(Given records Opens)

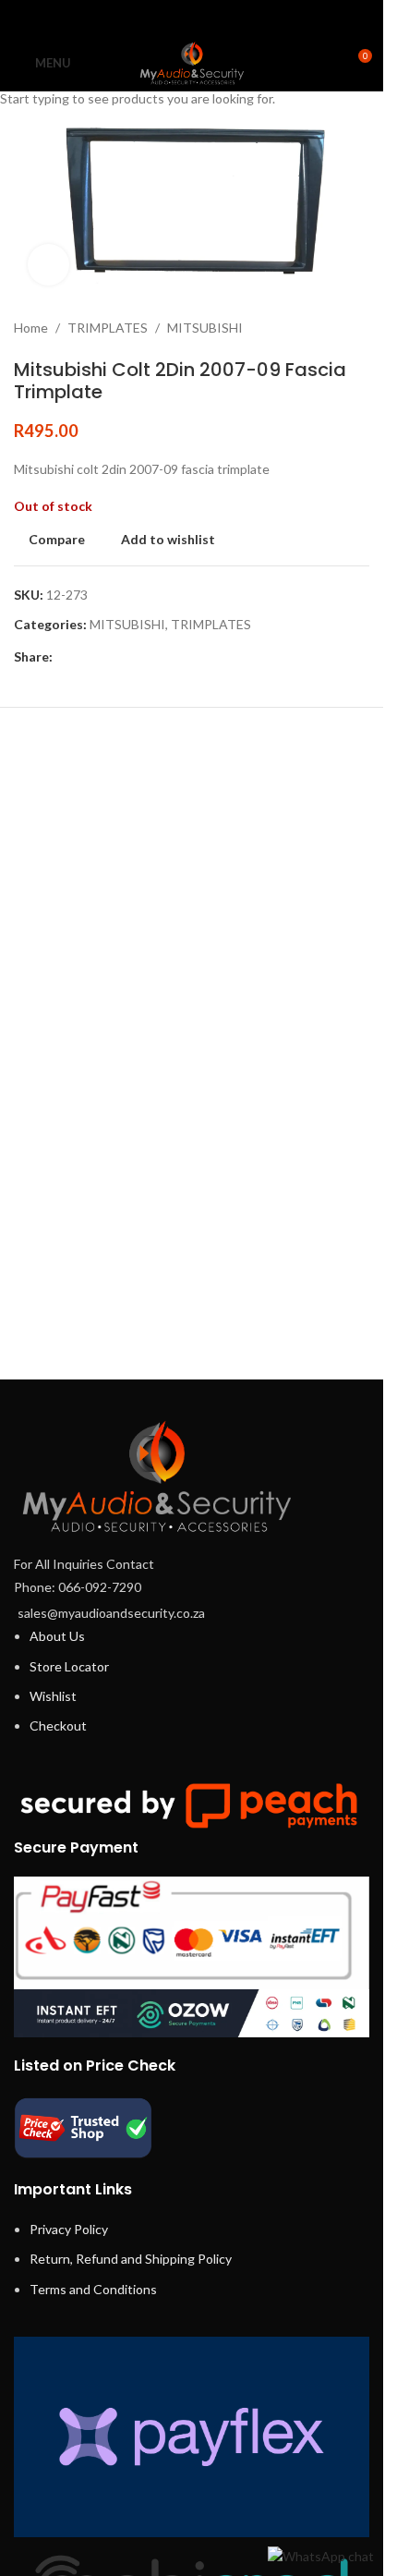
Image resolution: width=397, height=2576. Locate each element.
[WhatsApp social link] (214, 17)
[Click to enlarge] (48, 265)
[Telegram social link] (237, 17)
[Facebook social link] (144, 17)
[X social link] (168, 17)
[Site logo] (192, 61)
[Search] (323, 62)
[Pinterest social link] (191, 17)
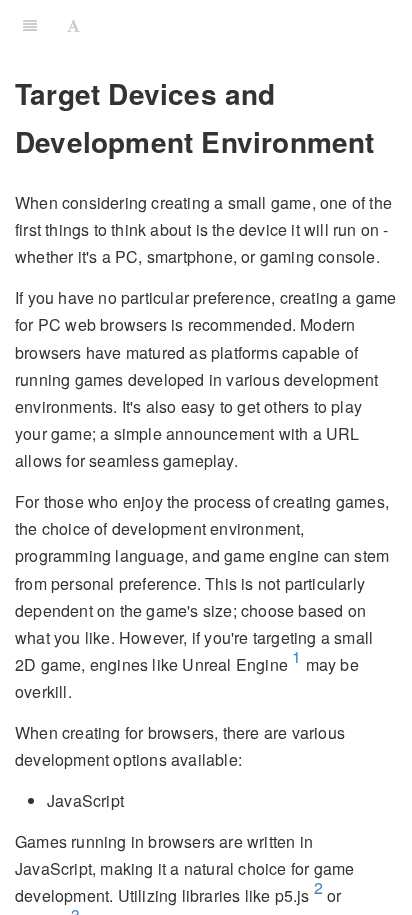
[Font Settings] (73, 25)
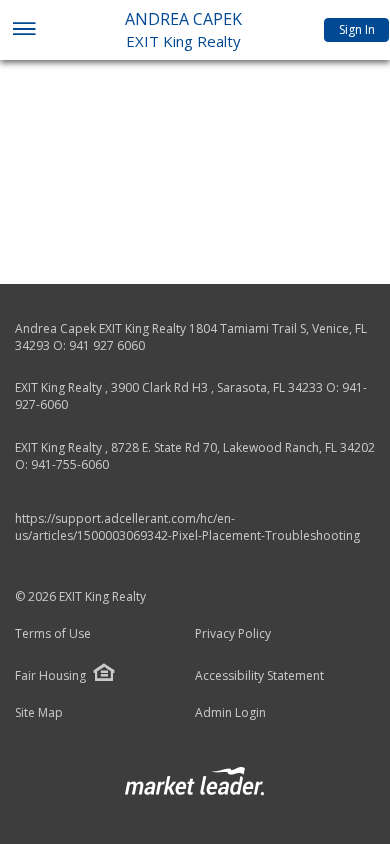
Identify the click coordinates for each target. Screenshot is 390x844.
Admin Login (230, 713)
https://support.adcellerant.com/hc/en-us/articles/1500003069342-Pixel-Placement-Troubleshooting (187, 527)
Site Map (39, 713)
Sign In (357, 29)
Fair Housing (50, 675)
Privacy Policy (233, 634)
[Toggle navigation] (23, 30)
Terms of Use (53, 634)
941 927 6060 (107, 345)
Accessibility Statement (259, 676)
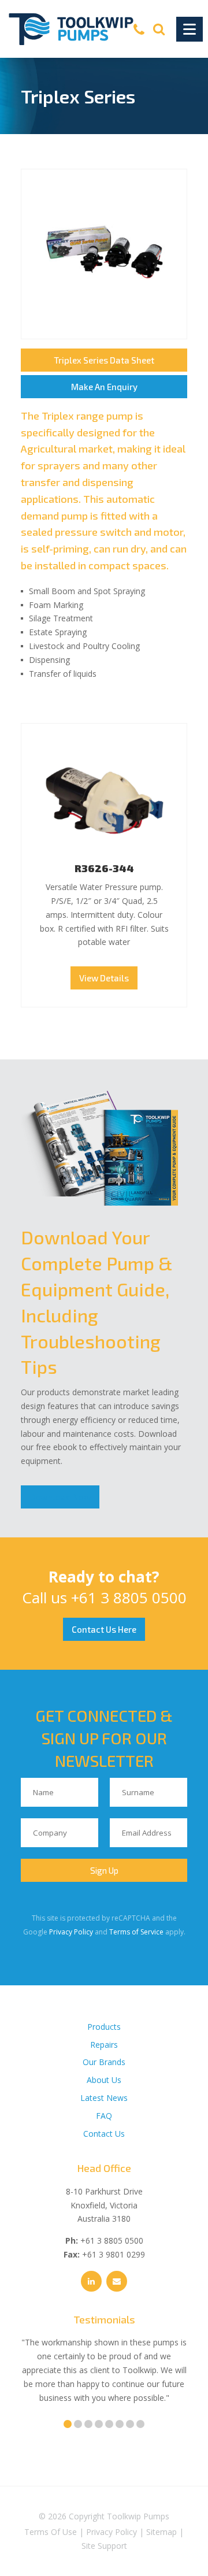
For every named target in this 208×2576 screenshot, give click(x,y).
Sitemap (161, 2531)
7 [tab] (130, 2424)
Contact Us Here (104, 1629)
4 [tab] (99, 2424)
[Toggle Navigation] (189, 29)
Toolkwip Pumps (138, 2516)
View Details (104, 978)
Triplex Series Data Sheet (104, 360)
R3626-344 (104, 868)
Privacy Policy (71, 1932)
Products (104, 2026)
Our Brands (104, 2061)
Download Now (60, 1497)
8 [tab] (140, 2424)
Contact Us (104, 2133)
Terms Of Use (50, 2531)
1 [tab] (68, 2424)
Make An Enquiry (104, 386)
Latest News (104, 2097)
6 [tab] (120, 2424)
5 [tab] (109, 2424)
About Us (104, 2079)
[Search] (159, 29)
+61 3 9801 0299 (113, 2254)
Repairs (104, 2044)
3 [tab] (88, 2424)
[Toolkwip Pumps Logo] (71, 29)
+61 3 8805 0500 (129, 1597)
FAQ (104, 2115)
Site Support (104, 2545)
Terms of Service (136, 1932)
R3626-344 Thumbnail (104, 797)
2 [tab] (78, 2424)
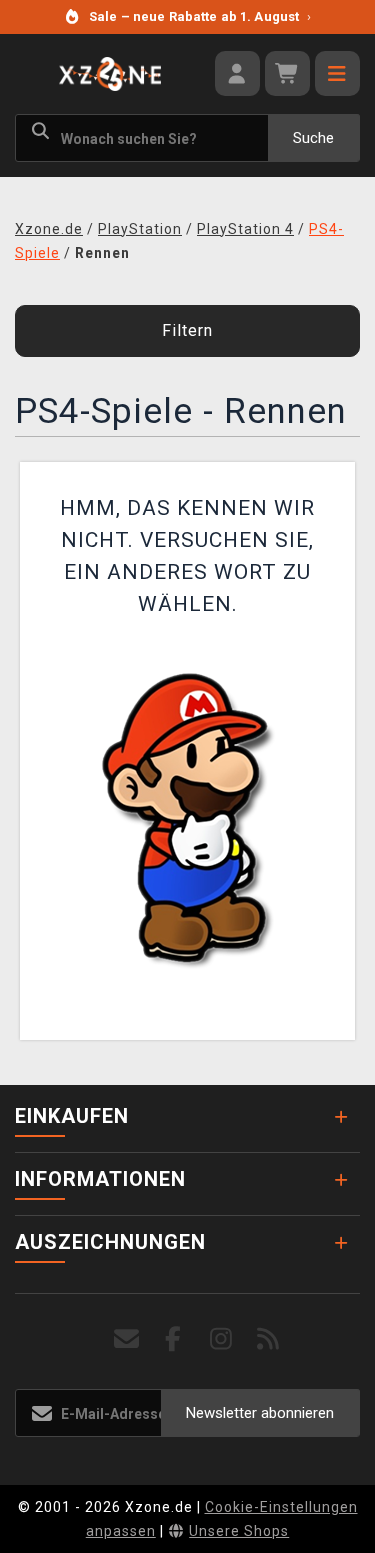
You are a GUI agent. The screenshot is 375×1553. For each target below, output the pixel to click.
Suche (313, 138)
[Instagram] (221, 1339)
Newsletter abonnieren (260, 1413)
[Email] (126, 1339)
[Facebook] (173, 1339)
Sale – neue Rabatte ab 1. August (200, 16)
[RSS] (268, 1339)
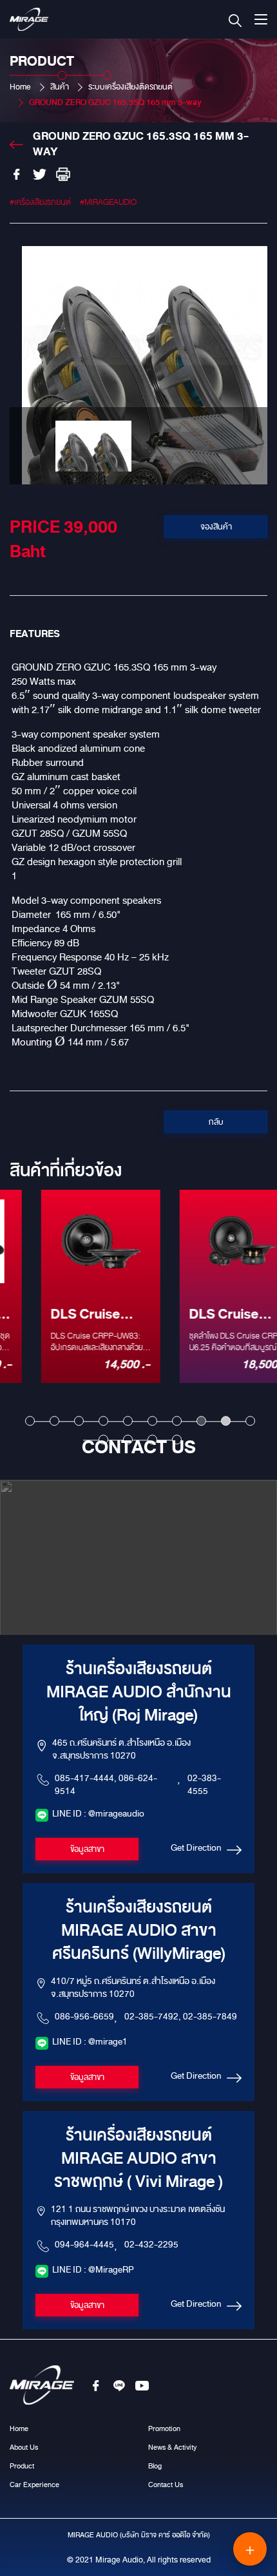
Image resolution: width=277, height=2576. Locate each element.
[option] (138, 365)
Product (22, 2466)
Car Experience (34, 2484)
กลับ (216, 1122)
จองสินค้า (216, 526)
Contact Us (165, 2484)
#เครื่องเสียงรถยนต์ (40, 202)
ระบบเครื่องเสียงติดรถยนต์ (130, 87)
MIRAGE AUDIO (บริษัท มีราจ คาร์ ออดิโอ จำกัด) (139, 2535)
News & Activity (172, 2447)
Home (20, 87)
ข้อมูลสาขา (87, 1849)
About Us (24, 2447)
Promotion (164, 2428)
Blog (155, 2466)
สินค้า (59, 87)
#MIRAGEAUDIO (108, 202)
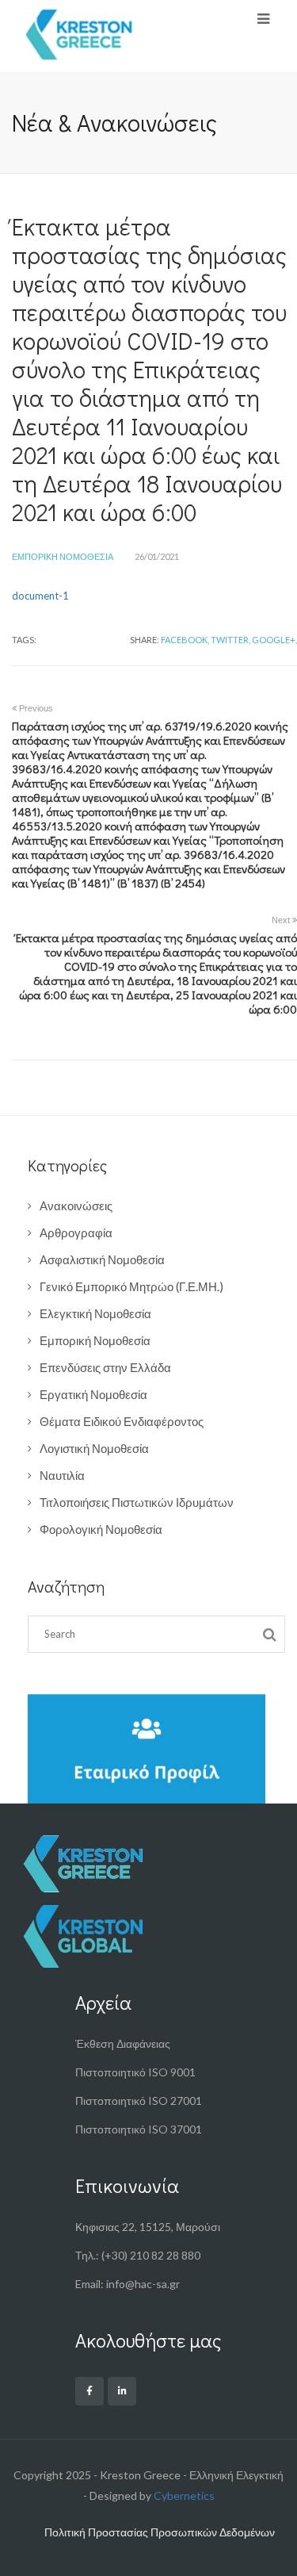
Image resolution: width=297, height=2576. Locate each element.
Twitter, (230, 639)
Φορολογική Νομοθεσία (101, 1529)
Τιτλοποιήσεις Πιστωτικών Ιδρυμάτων (137, 1502)
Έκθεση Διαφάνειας (122, 2043)
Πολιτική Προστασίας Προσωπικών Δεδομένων (159, 2532)
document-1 (40, 595)
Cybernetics (184, 2495)
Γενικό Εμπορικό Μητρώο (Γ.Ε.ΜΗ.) (131, 1286)
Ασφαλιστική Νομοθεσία (102, 1259)
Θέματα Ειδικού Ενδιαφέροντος (122, 1421)
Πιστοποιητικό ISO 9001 (135, 2072)
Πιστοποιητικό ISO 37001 (138, 2129)
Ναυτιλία (62, 1475)
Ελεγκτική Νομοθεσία (95, 1313)
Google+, (274, 639)
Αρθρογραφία (76, 1232)
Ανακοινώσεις (76, 1205)
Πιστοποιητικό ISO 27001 (138, 2100)
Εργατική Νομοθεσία (93, 1394)
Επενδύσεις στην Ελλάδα (105, 1367)
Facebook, (185, 639)
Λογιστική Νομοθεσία (94, 1448)
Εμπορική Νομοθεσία (62, 556)
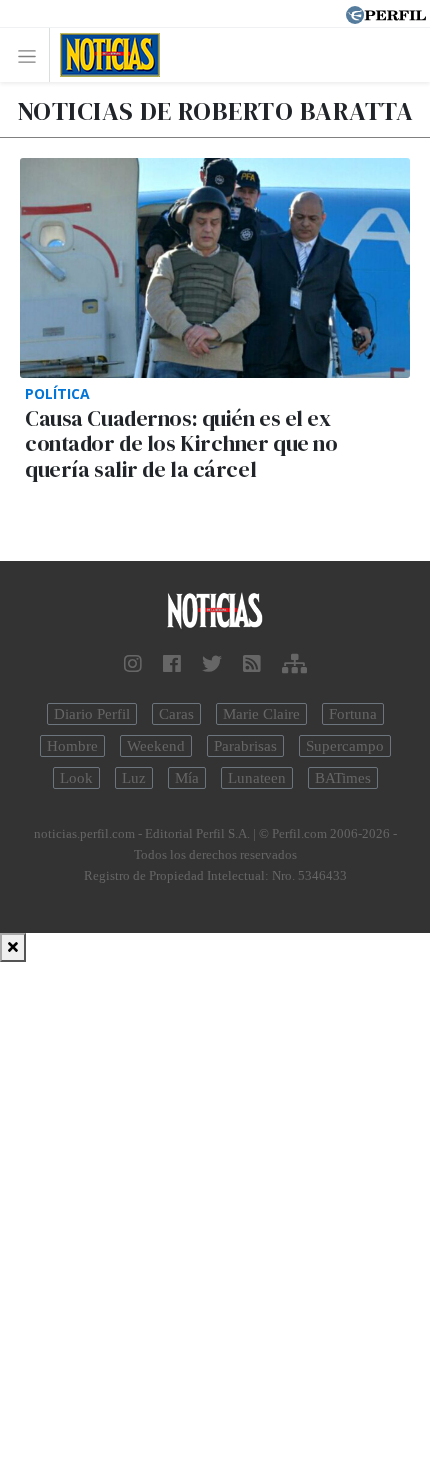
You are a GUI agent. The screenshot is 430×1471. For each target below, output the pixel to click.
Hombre (72, 746)
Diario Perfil (92, 714)
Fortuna (353, 714)
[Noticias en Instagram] (133, 664)
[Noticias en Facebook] (172, 664)
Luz (134, 778)
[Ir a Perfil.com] (386, 13)
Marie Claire (261, 714)
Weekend (156, 746)
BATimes (343, 778)
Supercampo (345, 746)
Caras (176, 714)
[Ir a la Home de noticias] (215, 611)
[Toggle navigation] (32, 55)
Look (76, 778)
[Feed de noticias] (252, 664)
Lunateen (257, 778)
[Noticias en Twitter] (212, 664)
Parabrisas (245, 746)
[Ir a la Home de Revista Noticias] (104, 55)
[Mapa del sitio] (294, 664)
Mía (187, 778)
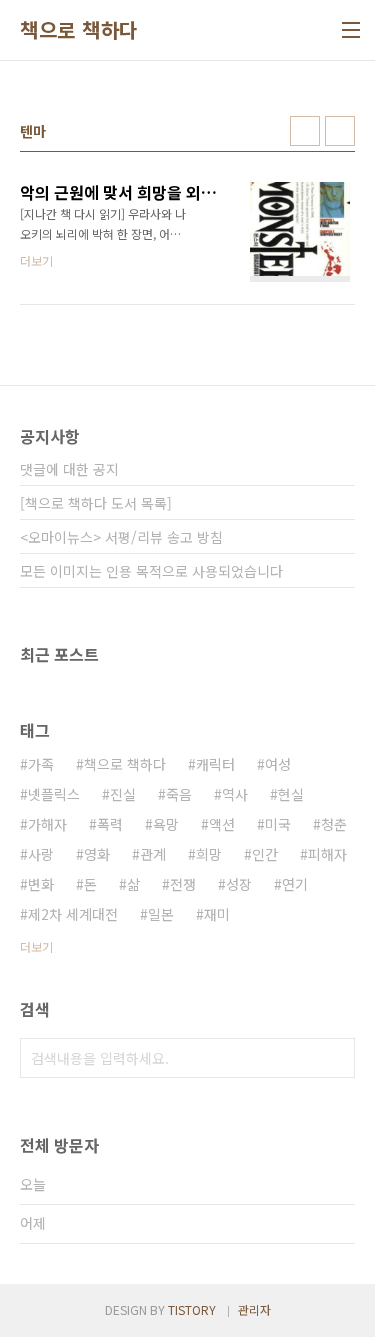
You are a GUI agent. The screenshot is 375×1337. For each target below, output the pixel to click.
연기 (295, 884)
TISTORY (192, 1309)
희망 (209, 854)
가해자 (47, 824)
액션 (222, 824)
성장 (239, 884)
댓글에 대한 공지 (69, 469)
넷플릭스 (54, 794)
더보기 (36, 946)
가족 (41, 764)
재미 (217, 914)
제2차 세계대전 (73, 914)
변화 (41, 884)
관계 (153, 854)
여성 (278, 764)
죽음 (179, 794)
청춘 (334, 824)
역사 (235, 794)
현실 (291, 794)
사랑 (41, 854)
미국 (278, 824)
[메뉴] (351, 30)
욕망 (166, 824)
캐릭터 (215, 764)
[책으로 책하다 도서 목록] (96, 503)
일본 (161, 914)
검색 (335, 1058)
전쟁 (183, 884)
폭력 (110, 824)
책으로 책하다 (79, 30)
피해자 (327, 854)
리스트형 (340, 131)
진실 (123, 794)
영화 (97, 854)
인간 (265, 854)
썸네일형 (305, 131)
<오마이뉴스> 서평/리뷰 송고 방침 (121, 537)
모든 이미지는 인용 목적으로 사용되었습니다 (151, 571)
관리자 (254, 1309)
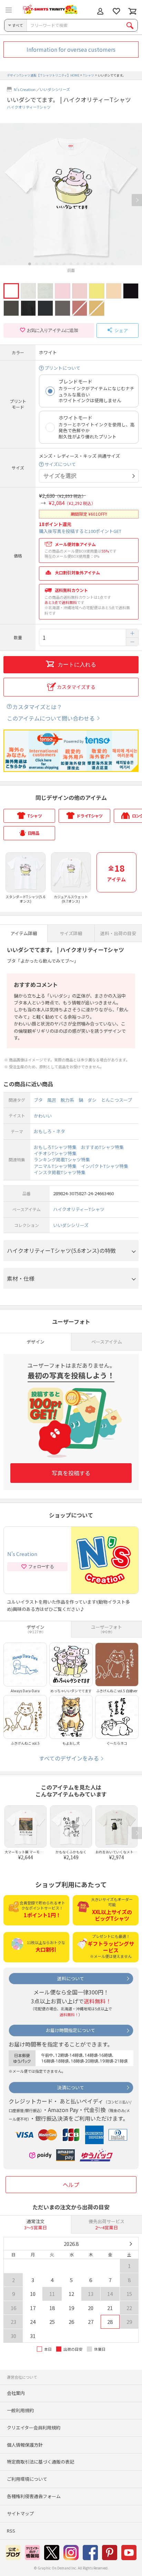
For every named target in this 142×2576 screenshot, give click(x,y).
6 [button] (64, 263)
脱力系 (67, 1100)
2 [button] (36, 263)
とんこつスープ (116, 1100)
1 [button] (29, 263)
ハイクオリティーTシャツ (29, 107)
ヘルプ (71, 2184)
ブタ (38, 1100)
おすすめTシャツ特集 (102, 1147)
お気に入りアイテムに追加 (52, 330)
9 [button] (84, 263)
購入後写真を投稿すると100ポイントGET (80, 531)
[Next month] (130, 2243)
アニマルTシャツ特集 (55, 1166)
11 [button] (98, 263)
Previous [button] (5, 200)
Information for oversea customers (71, 49)
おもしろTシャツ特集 (55, 1147)
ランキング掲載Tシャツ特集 (62, 1159)
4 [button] (50, 263)
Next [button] (137, 200)
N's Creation (25, 89)
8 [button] (78, 263)
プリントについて (62, 368)
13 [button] (112, 263)
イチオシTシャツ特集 (55, 1153)
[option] (71, 198)
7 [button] (71, 263)
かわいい (43, 1115)
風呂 (51, 1100)
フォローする (41, 1566)
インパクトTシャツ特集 (104, 1166)
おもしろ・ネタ (49, 1131)
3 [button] (43, 263)
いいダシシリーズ (55, 89)
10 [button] (91, 263)
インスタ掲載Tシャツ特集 (59, 1172)
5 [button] (57, 263)
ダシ (92, 1100)
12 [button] (105, 263)
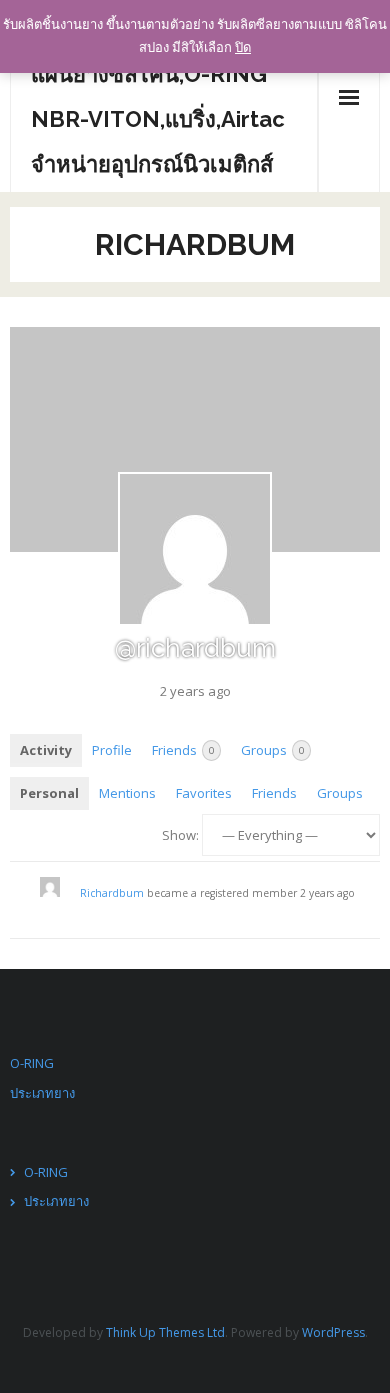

(Given records Closes)

(Problem statement)
Please copy out each line of the material that contains the string "width".

(Solution)
Image resolution: width=397, height=2576. Locate each element.
Image resolution: width=277, height=2576. Locate each element.
Image resolution: width=297, height=2576. Locate each element.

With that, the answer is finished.